Future lunar missions — including Artemis — will bring back new samples, and new techniques will continue to shed light on the moon for geologists like Thompson.
Space time capsules
It’s counterintuitive, but one of the best ways to study how the Earth formed is to look at rocks that come from almost anywhere else.
“Asteroids are windows into the very first solar system; they are relics,” Thompson said. “These are time machines that show us what were the building blocks of the early solar system, what were the building blocks of life on Earth. The study of these asteroids gives us the recipe for the primitive solar system and the first organic molecules that were able to sow life on Earth.
Millions of meteorites and thousands of asteroids, including the Lafayette meteorite, a rocky body discovered at Purdue that is actually a broken piece of Mars, hit Earth. However, studying them, while interesting, cannot answer the same questions as space asteroids.

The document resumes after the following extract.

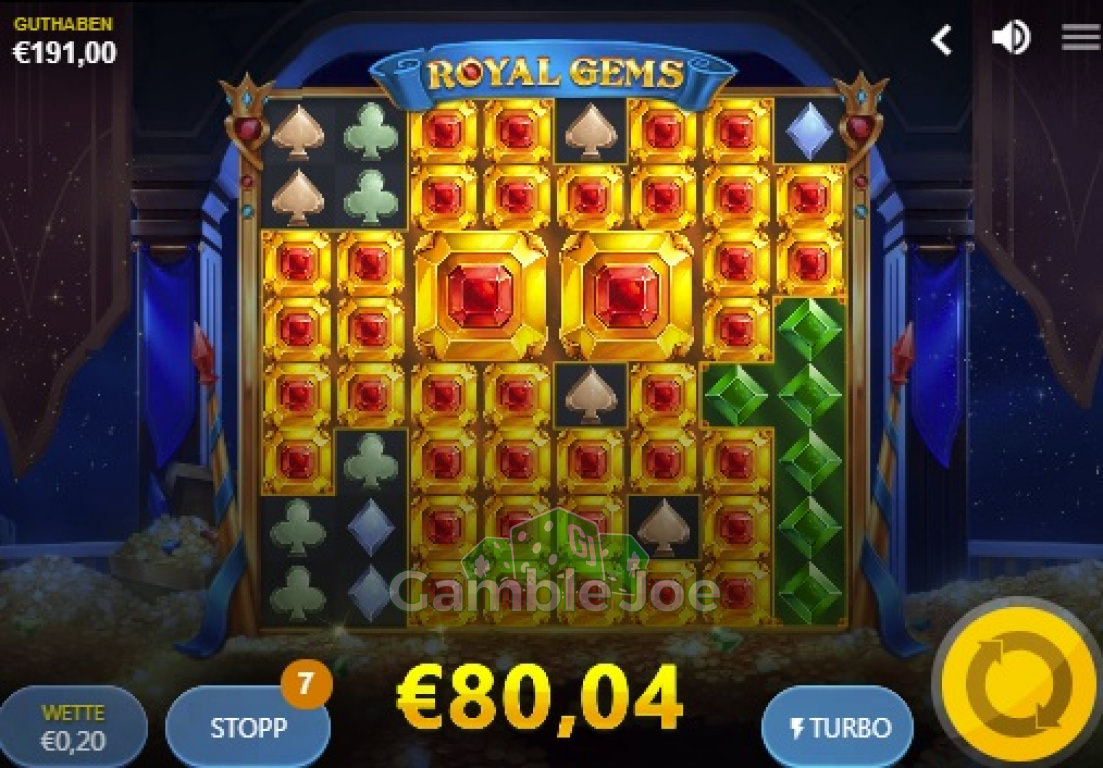Viewport: 1103px width, 768px height.
Task: Click the back arrow icon
Action: click(942, 39)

Even a short interaction with the Earth’s atmosphere, biosphere and minerals contaminates meteorites and asteroids and makes them more difficult to study. To obtain pristine materials and determine the history of these space rocks and the history of the solar system, scientists must intercept rocks – asteroids – in space. Scientists can study the asteroid and determine where it formed in the solar system, what other bodies it might have come into contact with (or where it might have come from), and how it evolved.
In his lab right now, Thompson has tiny fragments of one of the first asteroids ever sampled in space and transported to terrestrial labs: asteroid Ryugu, sampled by the Japanese spacecraft Hayabusa2 during the first spacecraft mission. rover operation on an asteroid. The Japan Aerospace Exploration Agency launched the mission in 2014. The spacecraft reached Ryugu in 2018 and deployed its rovers. In 2019, it fired what was essentially an anti-tank missile at the surface of the asteroid to collect samples underground. These samples landed on Earth in 2020 and were made available to NASA scientists, including Thompson. Studying asteroids, comparing and contrasting them with the surface of the moon, allows scientists to better understand the origins and diversity of bodies in the solar system.
tiger team
Next year, the adventure takes on even more momentum. Thompson is part of the “tiger team” – an elite team of experts – in meteorite studies for NASA’s OSIRIS-REx mission to asteroid Bennu. NASA deployed a team of tigers to bring the Apollo 13 crew home. OSIRIS-REx (or Origins, Spectral Interpretation, Resource Identification, Security-Regolith Explorer) will bring rock samples, not besieged astronauts, to Earth. Samples will land in Utah and then be flown to clean, secure labs in Texas. Thompson will be among the first humans – and the first woman – to study the Bennu pieces. She and the other four members of the Tiger team will have 72 hours to study the asteroid sample and prepare a preliminary report for NASA.
OSIRIS-REx used two different techniques to collect samples from the asteroid. Some sort of robot vacuum sucked up much of the material from the surface – probably well over 60 grams, which was the minimum the scientists had hoped for.
The second method was to gently and passively take samples from the surface.
“When the spacecraft touched down on the surface of the asteroid, it landed on these little circular pads, kind of like Velcro, which trapped the material right on the surface of the asteroid,” Thompson said. “We call them contact pads. Small specks of dust, dust particles, get stuck in the Velcro. We study these tiny dust particles. All I care about are the surface processes, what happens to the most premium material.